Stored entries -
-------
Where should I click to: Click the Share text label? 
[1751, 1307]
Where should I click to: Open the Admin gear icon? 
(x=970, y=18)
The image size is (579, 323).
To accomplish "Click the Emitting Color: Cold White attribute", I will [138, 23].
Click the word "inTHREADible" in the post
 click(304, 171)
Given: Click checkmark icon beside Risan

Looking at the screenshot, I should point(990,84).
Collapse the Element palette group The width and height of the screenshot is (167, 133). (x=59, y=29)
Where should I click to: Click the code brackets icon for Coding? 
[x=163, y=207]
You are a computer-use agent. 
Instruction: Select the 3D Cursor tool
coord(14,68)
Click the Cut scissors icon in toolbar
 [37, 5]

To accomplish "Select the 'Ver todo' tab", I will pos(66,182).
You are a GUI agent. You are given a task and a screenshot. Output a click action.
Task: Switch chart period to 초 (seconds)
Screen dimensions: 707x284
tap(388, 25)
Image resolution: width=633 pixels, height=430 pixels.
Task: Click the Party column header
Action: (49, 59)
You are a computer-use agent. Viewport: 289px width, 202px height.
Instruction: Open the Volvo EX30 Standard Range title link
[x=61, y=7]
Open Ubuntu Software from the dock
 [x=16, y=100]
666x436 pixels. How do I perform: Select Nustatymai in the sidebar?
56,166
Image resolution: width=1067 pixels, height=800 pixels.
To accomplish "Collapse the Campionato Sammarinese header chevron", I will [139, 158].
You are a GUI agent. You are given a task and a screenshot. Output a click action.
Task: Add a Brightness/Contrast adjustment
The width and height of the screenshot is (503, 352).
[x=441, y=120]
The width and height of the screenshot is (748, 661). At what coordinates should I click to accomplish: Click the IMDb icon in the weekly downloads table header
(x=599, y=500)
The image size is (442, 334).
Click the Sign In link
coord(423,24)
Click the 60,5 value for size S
-------
PROBLEM DESCRIPTION - Copy every line of the records above that contains the string "size", treating uppercase and lowercase as different.

OUTPUT FOR THIS EXERCISE -
The image size is (579, 323).
The image size is (442, 334).
Click the 60,5 value for size S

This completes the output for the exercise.